L’arcipelago dei sindacati di base della scuola si mobilita domani contro i quiz Invalsi di italiano n seconda e quinta elementare (Cobas scuola, Cub e Unicobas) e contro l’impostazione del «Recovery Fund» che riduce l’istruzione al servizio dell’impresa e ridimensione anche l’università e la ricerca a favore dell’immissione in ruolo dei precari, investimenti pluriennali, l’abbandono della Didattica a distanza (Dad) e l’abolizione dei test Invalsi e dell’alternanza scuola-lavoro (Usb, Cobas sardegna, Cub, Unicobas Cib e gli studenti di Osa). Alla manifestazione che si terrà domani davanti al ministero dell’Istruzione a Roma, dalle 10, hanno aderito anche «Priorità alla scuola», il Comitato nazionale precari scuola (Cnps) e i lavoratori autoconvocati della scuola. Non sono mancate polemiche sulla «scelta dei Cobas-Comitati di base della scuola di indire uno sciopero esclusivamente per la scuola primaria» in un’ottica «unitaria e di costruzione di un percorso comune». La scelta, sostengono questi ultimi, deriva dalla decisione del ministro dell’Istruzione Patrizio Bianchi di annullare le prove standardizzate nelle seconde classi delle superiori a causa di una scuola dimezzata dalla pandemia e attualmente al 50% in presenza. In queste condizioni non si capisce perché fare le prove nelle elementari se non per il fanatismo che accompagna da sempre gli ideologi di queste prove concepite per preparare bambini e ragazzi alla mentalità del lavoratore flessibile, just-in-time e precariamente occupabile. «Tale rigidità ha suscitato richieste di sospensione delle prove che sono arrivate al Consiglio superiore della pubblica istruzione. I Cobas chiedono un ripensamento globale di questo sistema. «La convocazione di un tavolo al Ministero dell’Istruzione – sostiene Usb -guarda caso in coincidenza con il nostro sciopero, sa tanto di esercizio muscolare fine a se stesso. Usb pone altre priorità, rispetto al progetto di digitalizzazione della scuola: organici, edilizia scolastica, sicurezza, stabilizzazioni attraverso concorsi per soli titoli, formazione libera e di qualità, un progetto che guardi al futuro del Paese».

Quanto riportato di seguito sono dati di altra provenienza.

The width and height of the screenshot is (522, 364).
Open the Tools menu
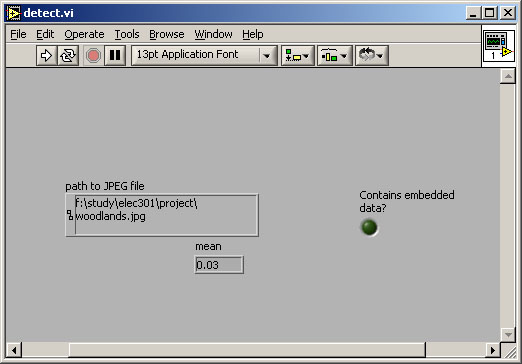[127, 34]
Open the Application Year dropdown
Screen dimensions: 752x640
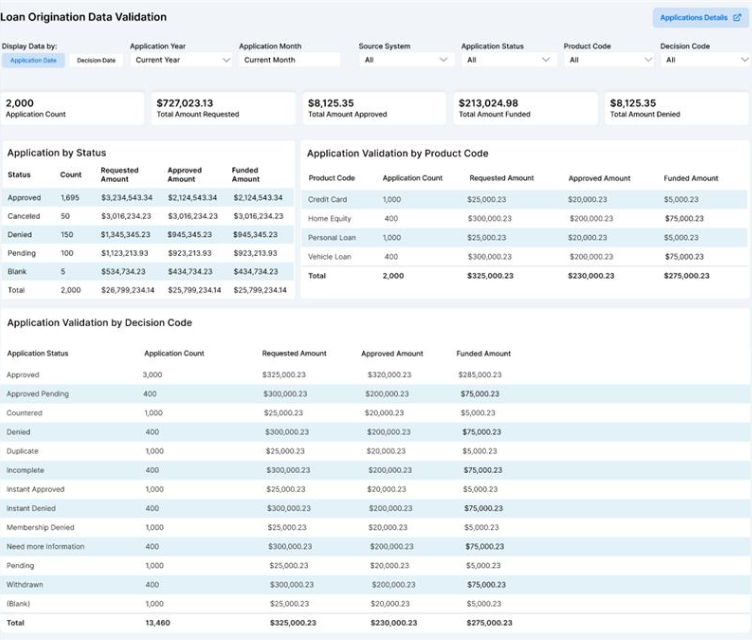182,60

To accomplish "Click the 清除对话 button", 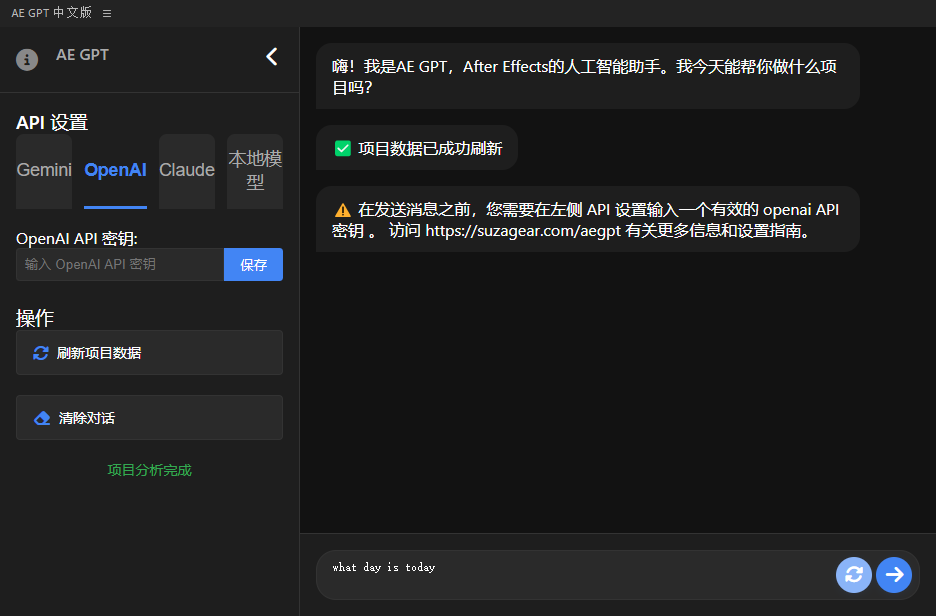I will (x=149, y=418).
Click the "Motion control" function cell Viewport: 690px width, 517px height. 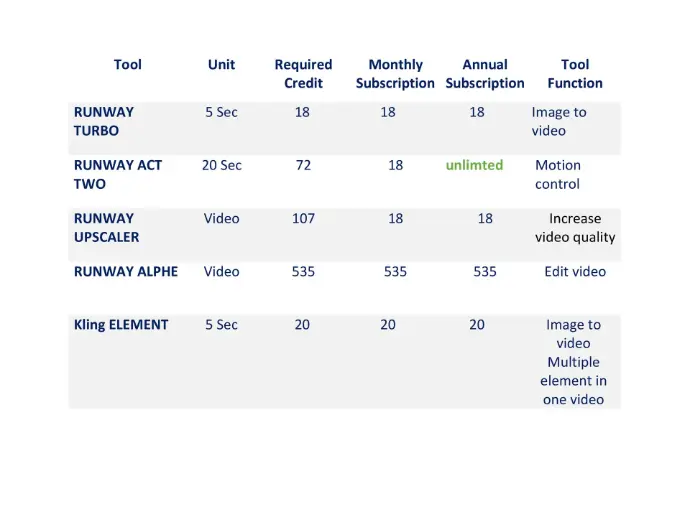click(x=557, y=174)
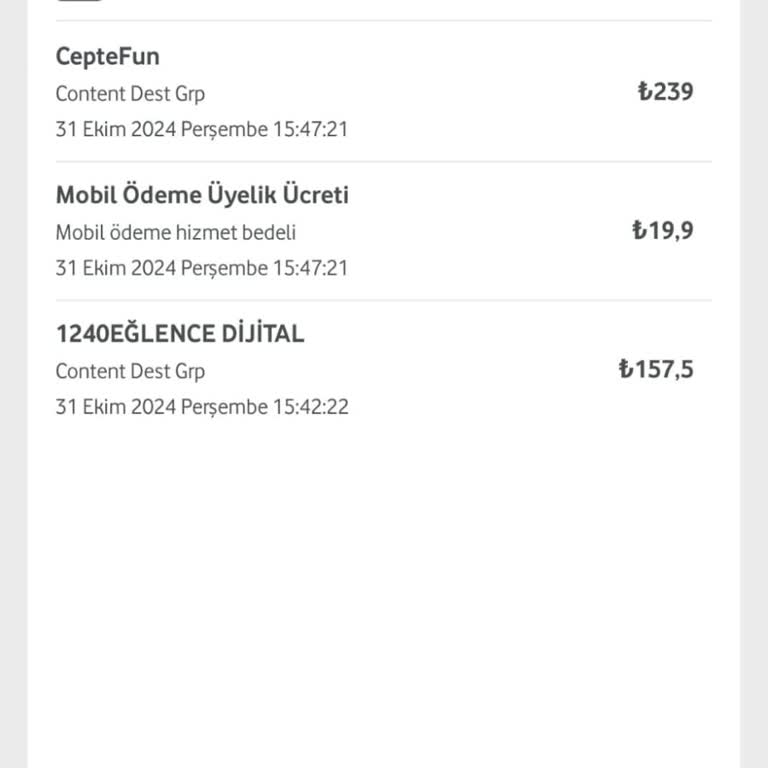This screenshot has width=768, height=768.
Task: Click the ₺239 amount
Action: click(666, 92)
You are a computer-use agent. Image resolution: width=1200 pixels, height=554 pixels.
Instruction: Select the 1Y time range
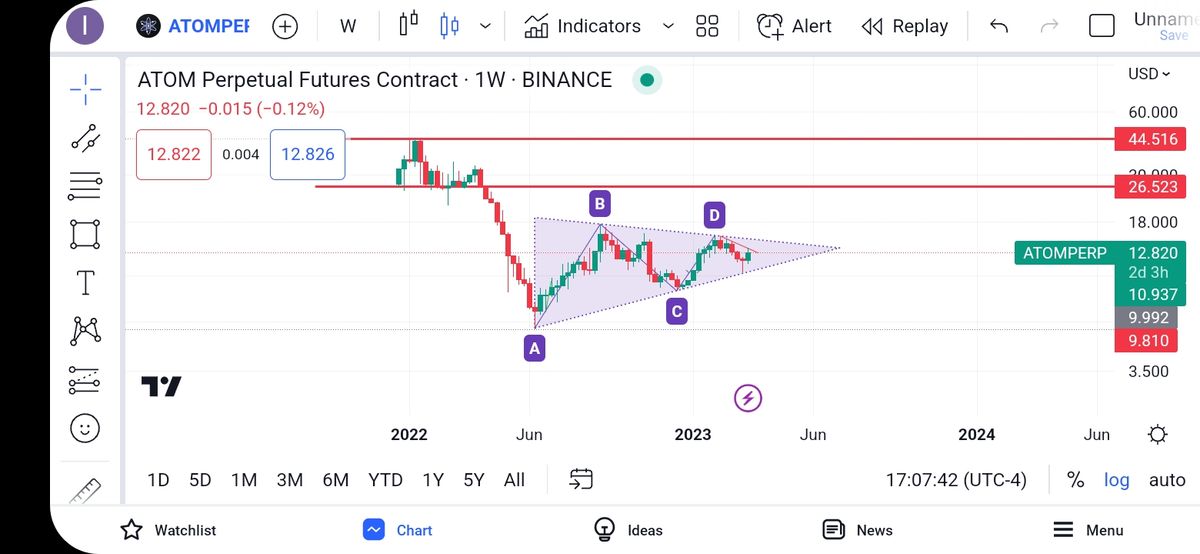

Il ministro Bianchi, nel corso di un’audizione alle commissioni cultura riunite di Camera e Senato sulle linee guida del suo ministero tenuta ieri, ha detto che «nei prossimi 10 anni avremo 1,4 milioni di ragazzi in meno ma dobbiamo aumentare il tempo scuola e per questo abbiamo bisogno di più insegnanti». Sembra esclusa una contro-riforma della legge Gelmini (al governo con Bianchi) che ha drasticamente peggiorato questi problemi. Il piano di azione indicato da Bianchi resta fermo agli ideologismi neoliberali «fare aumentare le competenze e la produttività e la competitività; ma anche fare aumentare coloro che possono disporre di queste competenze». Tra questi dispensatori di «competenze» (e non di saperi, tanto meno critici) ci sono i docenti. I precari, quest’anno, batteranno ogni record: oltre 200 mila. Un problema enorme, senza fine. Sul tema Bianchi è stato evasivo. Ha parlato di «fare ripartire anche la macchina delle assunzioni» e ha detto di essere al lavoro, anche con Draghi, per risolvere il problema. I Cinque Stelle hanno subito sparato a palle incatenate contro la stabilizzazione di chi, tra gli altri, ha già più di tre anni di servizio e dovrebbe essere assunto secondo le norme europee.